Inadequate public conversation about data

There are 65 million people living in the UK however we have barely made a dent with our attempts to engage them in conversation about data sharing over the past few years. This is despite the valiant efforts of Understanding Patient Data and many of our member charities.

Charities and patient groups are relied upon to bring respectability and trustworthiness to the arguments for data sharing with the public. However, it’s unfair to expect them to do this alone as they don’t have the resources to run and maintain an ongoing national conversation. Charities are key partners, but we all need to step up to the challenge.

Additionally, given so much of the Government’s Industrial Strategy is dependent on data and tech, the short-sightedness in failing to invest in a meaningful national conversation is something I fear we shall live to regret.

Past experiences show us that when we invest in discussions about complex topics with clear benefits, society listens. Just look at the discussions around genomics, biobanks, stem cell research, mitochondrial donation which through dialogue and discussion are not being held back.

Before we even begin thinking about the right commercial models for sharing health data, we should be engaging the public in a wide-scale national conversation about the fundamental benefits of health data.

When Monsanto decided to push its new GM product with little benefit to you and me but plenty of benefit to their pockets it triggered a massive backlash. They did not lead with the benefit of GM to society. They did not make the case. Zeneca had already successfully launched a GM tinned tomato which had been flying off the shelves. Customers liked it. Sadly because of the Monsanto incident the tinned tomatoes were withdrawn. GM technology has spent the last two decades in the wilderness all because someone decided to put profit before public benefit. 

Guiding values

I don’t know what a fair return for the public's contribution to data will be, nor what the appropriate return for a commercial organisation who uses and adds value to data should be, yet I do know that we must get this right. I believe there are important guiding values:

  • Choice - let me decide who has information about me
  • Care - treat my information with care
  • Competence - handle my information according to the rules
  • Clarity - on who uses my information and for what purpose
  • Co-creation - with patients and people with lived experience not for them
  • Collaboration - develop shared pragmatic solutions to new challenges brought by data and digital health research & innovation. One of the four principles AMRC have signed up to in the discussion document “Promoting More Effective Partnerships in Digital Health”.

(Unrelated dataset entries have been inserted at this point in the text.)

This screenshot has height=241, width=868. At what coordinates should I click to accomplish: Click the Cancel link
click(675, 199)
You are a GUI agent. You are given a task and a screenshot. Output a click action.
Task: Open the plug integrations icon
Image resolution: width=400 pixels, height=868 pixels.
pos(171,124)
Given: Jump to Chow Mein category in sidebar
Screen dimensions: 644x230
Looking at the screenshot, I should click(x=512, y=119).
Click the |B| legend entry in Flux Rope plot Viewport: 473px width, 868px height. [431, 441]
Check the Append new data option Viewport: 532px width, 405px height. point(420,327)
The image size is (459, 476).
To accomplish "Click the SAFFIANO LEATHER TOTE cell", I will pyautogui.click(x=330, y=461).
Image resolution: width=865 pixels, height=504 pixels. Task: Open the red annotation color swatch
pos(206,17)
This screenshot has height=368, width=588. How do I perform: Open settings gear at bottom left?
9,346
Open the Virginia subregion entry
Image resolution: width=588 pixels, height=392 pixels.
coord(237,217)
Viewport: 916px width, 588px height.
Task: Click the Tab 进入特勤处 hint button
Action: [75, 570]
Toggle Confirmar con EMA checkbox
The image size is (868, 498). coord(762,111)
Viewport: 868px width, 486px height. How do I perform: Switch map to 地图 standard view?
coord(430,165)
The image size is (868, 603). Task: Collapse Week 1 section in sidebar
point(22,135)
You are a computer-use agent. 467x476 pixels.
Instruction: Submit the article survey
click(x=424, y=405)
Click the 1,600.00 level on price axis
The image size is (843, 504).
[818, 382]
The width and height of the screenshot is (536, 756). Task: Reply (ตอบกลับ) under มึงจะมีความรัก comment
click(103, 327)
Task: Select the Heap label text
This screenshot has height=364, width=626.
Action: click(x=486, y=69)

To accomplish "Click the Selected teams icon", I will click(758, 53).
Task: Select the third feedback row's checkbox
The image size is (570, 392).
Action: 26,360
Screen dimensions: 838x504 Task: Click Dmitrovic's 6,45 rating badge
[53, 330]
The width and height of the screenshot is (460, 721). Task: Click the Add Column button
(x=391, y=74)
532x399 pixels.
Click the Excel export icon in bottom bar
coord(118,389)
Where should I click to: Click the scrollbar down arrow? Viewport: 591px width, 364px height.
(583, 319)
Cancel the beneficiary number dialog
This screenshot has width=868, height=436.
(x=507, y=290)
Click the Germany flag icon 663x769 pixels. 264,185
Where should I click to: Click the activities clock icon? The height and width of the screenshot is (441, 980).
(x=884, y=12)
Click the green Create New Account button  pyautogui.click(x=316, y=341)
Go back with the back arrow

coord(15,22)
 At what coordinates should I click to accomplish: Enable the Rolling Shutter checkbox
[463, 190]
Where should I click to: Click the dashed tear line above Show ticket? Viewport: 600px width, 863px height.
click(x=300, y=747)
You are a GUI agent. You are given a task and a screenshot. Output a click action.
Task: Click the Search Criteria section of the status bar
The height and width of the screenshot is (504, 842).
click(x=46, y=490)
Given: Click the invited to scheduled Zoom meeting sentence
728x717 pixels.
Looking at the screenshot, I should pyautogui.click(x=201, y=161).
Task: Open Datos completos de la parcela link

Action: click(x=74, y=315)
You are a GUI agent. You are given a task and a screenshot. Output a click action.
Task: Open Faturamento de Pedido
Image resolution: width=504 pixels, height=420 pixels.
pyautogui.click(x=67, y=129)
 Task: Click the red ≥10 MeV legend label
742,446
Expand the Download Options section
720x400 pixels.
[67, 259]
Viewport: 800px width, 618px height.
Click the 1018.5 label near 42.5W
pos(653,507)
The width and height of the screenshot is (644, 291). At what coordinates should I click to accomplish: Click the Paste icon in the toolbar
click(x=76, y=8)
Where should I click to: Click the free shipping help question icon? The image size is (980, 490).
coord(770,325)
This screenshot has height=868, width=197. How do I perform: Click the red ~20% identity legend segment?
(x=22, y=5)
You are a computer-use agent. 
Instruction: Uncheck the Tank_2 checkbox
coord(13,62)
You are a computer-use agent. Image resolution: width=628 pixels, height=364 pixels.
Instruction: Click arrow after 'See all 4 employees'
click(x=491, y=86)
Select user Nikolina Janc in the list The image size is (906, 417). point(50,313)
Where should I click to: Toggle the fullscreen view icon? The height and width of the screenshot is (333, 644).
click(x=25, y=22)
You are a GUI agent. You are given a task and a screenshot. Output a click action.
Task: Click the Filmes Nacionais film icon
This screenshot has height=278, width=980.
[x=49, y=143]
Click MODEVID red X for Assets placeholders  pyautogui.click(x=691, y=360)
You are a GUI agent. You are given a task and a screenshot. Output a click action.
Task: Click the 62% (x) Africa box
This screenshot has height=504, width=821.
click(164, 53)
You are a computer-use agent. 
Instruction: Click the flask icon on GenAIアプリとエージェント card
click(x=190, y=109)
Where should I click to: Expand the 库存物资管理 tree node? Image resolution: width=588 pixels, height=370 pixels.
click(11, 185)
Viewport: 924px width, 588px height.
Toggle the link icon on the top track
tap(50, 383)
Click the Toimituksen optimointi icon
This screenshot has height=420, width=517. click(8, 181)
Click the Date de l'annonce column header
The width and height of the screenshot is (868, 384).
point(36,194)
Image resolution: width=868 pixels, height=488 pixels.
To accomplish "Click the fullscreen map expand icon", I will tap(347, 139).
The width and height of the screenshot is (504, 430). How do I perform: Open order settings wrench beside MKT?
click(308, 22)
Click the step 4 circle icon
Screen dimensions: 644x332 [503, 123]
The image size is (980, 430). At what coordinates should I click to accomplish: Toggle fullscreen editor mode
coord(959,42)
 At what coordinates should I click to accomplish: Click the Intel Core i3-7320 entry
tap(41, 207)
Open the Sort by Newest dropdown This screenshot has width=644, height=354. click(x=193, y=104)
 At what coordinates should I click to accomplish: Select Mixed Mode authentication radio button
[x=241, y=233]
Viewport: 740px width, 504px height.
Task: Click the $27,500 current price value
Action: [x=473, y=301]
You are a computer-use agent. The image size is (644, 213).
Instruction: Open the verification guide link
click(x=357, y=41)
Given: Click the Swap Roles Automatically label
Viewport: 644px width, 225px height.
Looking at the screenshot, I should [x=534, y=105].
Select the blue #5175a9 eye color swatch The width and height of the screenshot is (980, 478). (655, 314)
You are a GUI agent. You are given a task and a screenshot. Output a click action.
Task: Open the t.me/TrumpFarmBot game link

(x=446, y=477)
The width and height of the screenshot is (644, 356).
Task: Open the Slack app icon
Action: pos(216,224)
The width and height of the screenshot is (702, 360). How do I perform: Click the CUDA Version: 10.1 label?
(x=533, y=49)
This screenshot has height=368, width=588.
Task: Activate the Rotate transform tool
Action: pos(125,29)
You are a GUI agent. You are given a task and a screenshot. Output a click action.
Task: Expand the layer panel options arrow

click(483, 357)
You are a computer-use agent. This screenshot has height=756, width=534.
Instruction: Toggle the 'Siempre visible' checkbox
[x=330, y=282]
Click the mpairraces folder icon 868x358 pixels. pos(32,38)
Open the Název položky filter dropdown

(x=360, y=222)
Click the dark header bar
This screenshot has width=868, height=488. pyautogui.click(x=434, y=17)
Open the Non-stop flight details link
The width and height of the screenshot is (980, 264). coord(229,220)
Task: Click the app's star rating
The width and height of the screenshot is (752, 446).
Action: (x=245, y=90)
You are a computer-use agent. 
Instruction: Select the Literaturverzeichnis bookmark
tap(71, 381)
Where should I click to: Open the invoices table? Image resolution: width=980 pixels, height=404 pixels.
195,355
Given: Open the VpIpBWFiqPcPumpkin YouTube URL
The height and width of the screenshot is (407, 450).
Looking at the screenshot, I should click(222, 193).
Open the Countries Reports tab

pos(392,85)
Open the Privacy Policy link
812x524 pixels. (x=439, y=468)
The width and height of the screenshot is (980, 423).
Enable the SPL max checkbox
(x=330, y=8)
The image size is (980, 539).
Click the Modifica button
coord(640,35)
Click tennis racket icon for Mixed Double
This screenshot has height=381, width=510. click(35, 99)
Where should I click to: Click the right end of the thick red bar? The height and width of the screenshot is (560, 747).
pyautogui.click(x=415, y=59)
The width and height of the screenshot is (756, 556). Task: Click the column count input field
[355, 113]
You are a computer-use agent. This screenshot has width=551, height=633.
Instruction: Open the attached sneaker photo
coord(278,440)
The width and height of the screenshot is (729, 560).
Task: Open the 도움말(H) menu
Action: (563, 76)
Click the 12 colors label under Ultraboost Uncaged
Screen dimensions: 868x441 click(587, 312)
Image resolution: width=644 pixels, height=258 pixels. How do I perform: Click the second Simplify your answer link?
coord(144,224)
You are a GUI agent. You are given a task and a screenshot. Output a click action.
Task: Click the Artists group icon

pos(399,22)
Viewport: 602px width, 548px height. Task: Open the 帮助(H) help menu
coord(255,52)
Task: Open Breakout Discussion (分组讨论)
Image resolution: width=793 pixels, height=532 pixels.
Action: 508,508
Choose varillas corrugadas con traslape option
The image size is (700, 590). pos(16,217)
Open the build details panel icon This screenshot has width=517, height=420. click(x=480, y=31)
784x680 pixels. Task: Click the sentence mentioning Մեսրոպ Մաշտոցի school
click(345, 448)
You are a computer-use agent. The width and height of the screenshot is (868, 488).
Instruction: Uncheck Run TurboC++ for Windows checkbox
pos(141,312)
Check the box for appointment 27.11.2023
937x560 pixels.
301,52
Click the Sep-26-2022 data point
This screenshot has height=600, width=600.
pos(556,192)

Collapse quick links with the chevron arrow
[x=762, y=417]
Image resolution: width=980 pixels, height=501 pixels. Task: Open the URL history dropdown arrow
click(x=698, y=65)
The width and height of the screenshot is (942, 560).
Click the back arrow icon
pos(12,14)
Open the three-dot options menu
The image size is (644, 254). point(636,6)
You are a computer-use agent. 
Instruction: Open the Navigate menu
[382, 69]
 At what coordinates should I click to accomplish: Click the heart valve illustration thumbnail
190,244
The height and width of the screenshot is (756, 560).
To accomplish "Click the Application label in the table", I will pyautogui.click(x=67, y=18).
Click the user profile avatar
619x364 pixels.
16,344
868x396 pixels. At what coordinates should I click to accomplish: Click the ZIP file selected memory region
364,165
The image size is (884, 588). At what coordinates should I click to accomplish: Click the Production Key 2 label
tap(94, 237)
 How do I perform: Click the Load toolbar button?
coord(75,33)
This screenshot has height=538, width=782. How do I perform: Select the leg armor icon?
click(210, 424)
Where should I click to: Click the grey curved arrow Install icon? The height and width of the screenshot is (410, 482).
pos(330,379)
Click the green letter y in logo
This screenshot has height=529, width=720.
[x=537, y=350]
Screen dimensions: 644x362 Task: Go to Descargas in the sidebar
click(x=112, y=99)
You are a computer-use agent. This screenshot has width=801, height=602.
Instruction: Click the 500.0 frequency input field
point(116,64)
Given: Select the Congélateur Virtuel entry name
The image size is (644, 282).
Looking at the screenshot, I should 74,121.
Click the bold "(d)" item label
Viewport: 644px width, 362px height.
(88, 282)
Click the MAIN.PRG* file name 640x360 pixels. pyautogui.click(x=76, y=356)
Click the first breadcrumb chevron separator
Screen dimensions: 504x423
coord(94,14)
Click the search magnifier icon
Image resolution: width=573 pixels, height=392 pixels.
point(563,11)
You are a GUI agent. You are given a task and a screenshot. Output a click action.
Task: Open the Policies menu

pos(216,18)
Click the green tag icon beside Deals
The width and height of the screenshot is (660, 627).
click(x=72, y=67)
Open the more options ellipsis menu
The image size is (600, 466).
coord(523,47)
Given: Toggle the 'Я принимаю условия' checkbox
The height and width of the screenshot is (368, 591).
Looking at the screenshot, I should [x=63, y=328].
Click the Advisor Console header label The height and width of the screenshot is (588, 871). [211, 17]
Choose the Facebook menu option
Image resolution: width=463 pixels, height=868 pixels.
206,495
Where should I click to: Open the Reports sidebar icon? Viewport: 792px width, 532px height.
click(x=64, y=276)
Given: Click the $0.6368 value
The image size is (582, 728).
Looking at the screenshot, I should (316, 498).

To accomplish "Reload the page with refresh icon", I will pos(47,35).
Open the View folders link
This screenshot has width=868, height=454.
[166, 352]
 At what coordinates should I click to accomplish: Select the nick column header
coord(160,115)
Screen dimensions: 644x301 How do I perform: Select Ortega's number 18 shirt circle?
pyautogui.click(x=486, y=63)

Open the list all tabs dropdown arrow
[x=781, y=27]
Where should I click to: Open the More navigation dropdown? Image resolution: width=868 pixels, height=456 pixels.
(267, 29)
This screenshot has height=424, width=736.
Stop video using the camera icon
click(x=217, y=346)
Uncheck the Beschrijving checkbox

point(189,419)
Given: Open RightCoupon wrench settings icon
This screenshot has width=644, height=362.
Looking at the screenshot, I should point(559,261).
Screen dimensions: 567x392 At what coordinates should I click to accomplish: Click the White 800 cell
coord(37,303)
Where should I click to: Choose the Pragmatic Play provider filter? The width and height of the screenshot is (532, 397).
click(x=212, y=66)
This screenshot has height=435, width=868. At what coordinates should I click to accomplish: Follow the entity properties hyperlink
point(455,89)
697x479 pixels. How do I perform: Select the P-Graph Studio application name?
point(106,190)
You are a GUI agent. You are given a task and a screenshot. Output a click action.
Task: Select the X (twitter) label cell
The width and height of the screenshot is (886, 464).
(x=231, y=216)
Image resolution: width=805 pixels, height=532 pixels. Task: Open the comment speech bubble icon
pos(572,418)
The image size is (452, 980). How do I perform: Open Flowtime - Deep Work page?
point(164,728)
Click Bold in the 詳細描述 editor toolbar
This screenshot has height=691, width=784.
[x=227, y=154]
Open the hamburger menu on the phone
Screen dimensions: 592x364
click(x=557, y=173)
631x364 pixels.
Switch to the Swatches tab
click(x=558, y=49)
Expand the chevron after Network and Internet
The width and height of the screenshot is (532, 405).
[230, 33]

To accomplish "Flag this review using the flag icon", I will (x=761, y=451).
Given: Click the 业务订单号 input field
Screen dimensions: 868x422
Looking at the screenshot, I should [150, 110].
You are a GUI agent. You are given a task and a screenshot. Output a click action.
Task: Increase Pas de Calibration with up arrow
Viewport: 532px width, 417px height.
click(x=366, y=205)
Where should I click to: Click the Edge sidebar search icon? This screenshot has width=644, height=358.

I liken our journey toward a joined-up, 21st century healthcare system to the improvement of our tube network. It is an ambitious and ever-changing project that requires significant money and is naturally often behind schedule. There are clearly challenges and there will undoubtedly be more, yet if we stick to these guiding values we will be well placed to deliver our ambitions, much in the same way that we hope tube upgrades will improve our journey over the coming years.